» Directions
Return each of the following items word for word, keeping every line as it appears.

::: Provided data :::

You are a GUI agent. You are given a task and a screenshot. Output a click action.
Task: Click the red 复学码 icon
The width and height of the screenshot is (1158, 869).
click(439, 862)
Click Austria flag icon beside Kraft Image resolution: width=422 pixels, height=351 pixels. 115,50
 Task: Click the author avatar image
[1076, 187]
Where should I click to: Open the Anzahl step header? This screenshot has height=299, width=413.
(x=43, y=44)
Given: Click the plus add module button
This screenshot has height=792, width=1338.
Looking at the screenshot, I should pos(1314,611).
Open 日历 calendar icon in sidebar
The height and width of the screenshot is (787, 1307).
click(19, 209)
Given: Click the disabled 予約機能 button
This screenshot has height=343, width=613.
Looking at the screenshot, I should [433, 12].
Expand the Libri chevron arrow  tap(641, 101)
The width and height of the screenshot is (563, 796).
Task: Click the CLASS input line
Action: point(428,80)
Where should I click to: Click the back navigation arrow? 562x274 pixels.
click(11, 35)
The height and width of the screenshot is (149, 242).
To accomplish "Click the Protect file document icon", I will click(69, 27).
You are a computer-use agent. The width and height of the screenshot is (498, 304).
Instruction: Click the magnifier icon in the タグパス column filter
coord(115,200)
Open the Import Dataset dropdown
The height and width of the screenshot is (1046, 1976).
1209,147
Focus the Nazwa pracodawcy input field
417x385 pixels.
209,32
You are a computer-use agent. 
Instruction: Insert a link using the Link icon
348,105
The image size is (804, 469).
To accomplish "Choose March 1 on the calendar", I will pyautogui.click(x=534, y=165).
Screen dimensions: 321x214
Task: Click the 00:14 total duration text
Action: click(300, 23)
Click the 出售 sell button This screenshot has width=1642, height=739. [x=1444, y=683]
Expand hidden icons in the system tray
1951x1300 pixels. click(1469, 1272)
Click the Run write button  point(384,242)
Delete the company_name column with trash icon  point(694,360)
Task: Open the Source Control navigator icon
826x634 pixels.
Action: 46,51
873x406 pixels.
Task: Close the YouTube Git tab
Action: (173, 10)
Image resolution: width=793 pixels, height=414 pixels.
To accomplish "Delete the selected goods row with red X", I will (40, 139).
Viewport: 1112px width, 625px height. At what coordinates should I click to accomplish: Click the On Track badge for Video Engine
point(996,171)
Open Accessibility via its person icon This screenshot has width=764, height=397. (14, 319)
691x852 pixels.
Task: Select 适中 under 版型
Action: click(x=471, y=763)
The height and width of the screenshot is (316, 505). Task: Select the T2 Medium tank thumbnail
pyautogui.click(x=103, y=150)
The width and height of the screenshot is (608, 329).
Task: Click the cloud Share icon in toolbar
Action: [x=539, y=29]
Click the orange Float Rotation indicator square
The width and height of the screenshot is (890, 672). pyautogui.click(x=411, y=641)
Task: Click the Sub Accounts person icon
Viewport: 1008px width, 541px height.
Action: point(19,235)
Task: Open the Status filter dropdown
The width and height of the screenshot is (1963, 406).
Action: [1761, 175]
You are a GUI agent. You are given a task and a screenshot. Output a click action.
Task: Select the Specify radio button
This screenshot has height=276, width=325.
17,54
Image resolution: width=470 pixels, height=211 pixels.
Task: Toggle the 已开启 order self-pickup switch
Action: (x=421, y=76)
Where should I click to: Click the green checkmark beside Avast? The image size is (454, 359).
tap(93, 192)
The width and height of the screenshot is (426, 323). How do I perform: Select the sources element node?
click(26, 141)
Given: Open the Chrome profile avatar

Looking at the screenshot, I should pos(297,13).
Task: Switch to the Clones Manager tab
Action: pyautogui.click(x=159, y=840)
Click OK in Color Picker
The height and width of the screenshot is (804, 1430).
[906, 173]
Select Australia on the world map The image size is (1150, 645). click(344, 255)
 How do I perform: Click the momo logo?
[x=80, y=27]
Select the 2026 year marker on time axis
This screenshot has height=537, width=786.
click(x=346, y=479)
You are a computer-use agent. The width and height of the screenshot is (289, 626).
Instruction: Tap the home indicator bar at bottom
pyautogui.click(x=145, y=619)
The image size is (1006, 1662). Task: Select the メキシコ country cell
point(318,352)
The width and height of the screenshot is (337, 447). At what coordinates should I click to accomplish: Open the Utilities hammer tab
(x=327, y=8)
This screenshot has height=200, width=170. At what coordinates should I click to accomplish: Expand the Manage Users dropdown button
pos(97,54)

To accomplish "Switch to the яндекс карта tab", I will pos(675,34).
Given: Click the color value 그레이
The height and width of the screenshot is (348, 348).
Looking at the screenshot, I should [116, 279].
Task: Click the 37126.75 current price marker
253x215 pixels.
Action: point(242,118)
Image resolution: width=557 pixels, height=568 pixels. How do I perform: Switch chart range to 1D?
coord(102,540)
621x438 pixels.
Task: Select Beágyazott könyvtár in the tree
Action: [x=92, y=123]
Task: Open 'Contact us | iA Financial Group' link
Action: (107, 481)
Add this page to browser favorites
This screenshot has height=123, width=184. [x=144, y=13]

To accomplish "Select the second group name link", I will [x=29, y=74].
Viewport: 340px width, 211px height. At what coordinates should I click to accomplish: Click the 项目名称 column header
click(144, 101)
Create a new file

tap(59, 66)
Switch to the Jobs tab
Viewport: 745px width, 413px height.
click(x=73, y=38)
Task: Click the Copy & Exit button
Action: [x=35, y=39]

:::

» Completed exercise
You are a GUI agent. You are given a task and a screenshot. Output a click action.
Task: Click the red 复学码 icon
The width and height of the screenshot is (1158, 869).
click(439, 862)
Click Austria flag icon beside Kraft Image resolution: width=422 pixels, height=351 pixels. 115,50
 Task: Click the author avatar image
[1076, 187]
Where should I click to: Open the Anzahl step header? This screenshot has height=299, width=413.
(x=43, y=44)
Given: Click the plus add module button
This screenshot has height=792, width=1338.
Looking at the screenshot, I should pos(1314,611).
Open 日历 calendar icon in sidebar
The height and width of the screenshot is (787, 1307).
click(19, 209)
Given: Click the disabled 予約機能 button
This screenshot has height=343, width=613.
Looking at the screenshot, I should [433, 12].
Expand the Libri chevron arrow  tap(641, 101)
The width and height of the screenshot is (563, 796).
Task: Click the CLASS input line
Action: point(428,80)
Where should I click to: Click the back navigation arrow? 562x274 pixels.
click(11, 35)
The height and width of the screenshot is (149, 242).
To accomplish "Click the Protect file document icon", I will click(69, 27).
You are a computer-use agent. The width and height of the screenshot is (498, 304).
Instruction: Click the magnifier icon in the タグパス column filter
coord(115,200)
Open the Import Dataset dropdown
The height and width of the screenshot is (1046, 1976).
1209,147
Focus the Nazwa pracodawcy input field
417x385 pixels.
209,32
You are a computer-use agent. 
Instruction: Insert a link using the Link icon
348,105
The image size is (804, 469).
To accomplish "Choose March 1 on the calendar", I will pyautogui.click(x=534, y=165).
Screen dimensions: 321x214
Task: Click the 00:14 total duration text
Action: click(300, 23)
Click the 出售 sell button This screenshot has width=1642, height=739. [x=1444, y=683]
Expand hidden icons in the system tray
1951x1300 pixels. click(1469, 1272)
Click the Run write button  point(384,242)
Delete the company_name column with trash icon  point(694,360)
Task: Open the Source Control navigator icon
826x634 pixels.
Action: 46,51
873x406 pixels.
Task: Close the YouTube Git tab
Action: (173, 10)
Image resolution: width=793 pixels, height=414 pixels.
To accomplish "Delete the selected goods row with red X", I will (40, 139).
Viewport: 1112px width, 625px height. At what coordinates should I click to accomplish: Click the On Track badge for Video Engine
point(996,171)
Open Accessibility via its person icon This screenshot has width=764, height=397. (14, 319)
691x852 pixels.
Task: Select 适中 under 版型
Action: click(x=471, y=763)
The height and width of the screenshot is (316, 505). Task: Select the T2 Medium tank thumbnail
pyautogui.click(x=103, y=150)
The width and height of the screenshot is (608, 329).
Task: Click the cloud Share icon in toolbar
Action: [x=539, y=29]
Click the orange Float Rotation indicator square
The width and height of the screenshot is (890, 672). pyautogui.click(x=411, y=641)
Task: Click the Sub Accounts person icon
Viewport: 1008px width, 541px height.
Action: point(19,235)
Task: Open the Status filter dropdown
The width and height of the screenshot is (1963, 406).
Action: [1761, 175]
You are a GUI agent. You are given a task and a screenshot. Output a click action.
Task: Select the Specify radio button
This screenshot has height=276, width=325.
17,54
Image resolution: width=470 pixels, height=211 pixels.
Task: Toggle the 已开启 order self-pickup switch
Action: (x=421, y=76)
Where should I click to: Click the green checkmark beside Avast? The image size is (454, 359).
tap(93, 192)
The width and height of the screenshot is (426, 323). How do I perform: Select the sources element node?
click(26, 141)
Given: Open the Chrome profile avatar

Looking at the screenshot, I should pos(297,13).
Task: Switch to the Clones Manager tab
Action: pyautogui.click(x=159, y=840)
Click OK in Color Picker
The height and width of the screenshot is (804, 1430).
[906, 173]
Select Australia on the world map The image size is (1150, 645). click(344, 255)
 How do I perform: Click the momo logo?
[x=80, y=27]
Select the 2026 year marker on time axis
This screenshot has height=537, width=786.
click(x=346, y=479)
You are a computer-use agent. The width and height of the screenshot is (289, 626).
Instruction: Tap the home indicator bar at bottom
pyautogui.click(x=145, y=619)
The image size is (1006, 1662). Task: Select the メキシコ country cell
point(318,352)
The width and height of the screenshot is (337, 447). At what coordinates should I click to accomplish: Open the Utilities hammer tab
(x=327, y=8)
This screenshot has height=200, width=170. At what coordinates should I click to accomplish: Expand the Manage Users dropdown button
pos(97,54)

To accomplish "Switch to the яндекс карта tab", I will pos(675,34).
Given: Click the color value 그레이
The height and width of the screenshot is (348, 348).
Looking at the screenshot, I should [116, 279].
Task: Click the 37126.75 current price marker
253x215 pixels.
Action: point(242,118)
Image resolution: width=557 pixels, height=568 pixels. How do I perform: Switch chart range to 1D?
coord(102,540)
621x438 pixels.
Task: Select Beágyazott könyvtár in the tree
Action: [x=92, y=123]
Task: Open 'Contact us | iA Financial Group' link
Action: (107, 481)
Add this page to browser favorites
This screenshot has height=123, width=184. [x=144, y=13]

To accomplish "Select the second group name link", I will [x=29, y=74].
Viewport: 340px width, 211px height. At what coordinates should I click to accomplish: Click the 项目名称 column header
click(144, 101)
Create a new file

tap(59, 66)
Switch to the Jobs tab
Viewport: 745px width, 413px height.
click(x=73, y=38)
Task: Click the Copy & Exit button
Action: [x=35, y=39]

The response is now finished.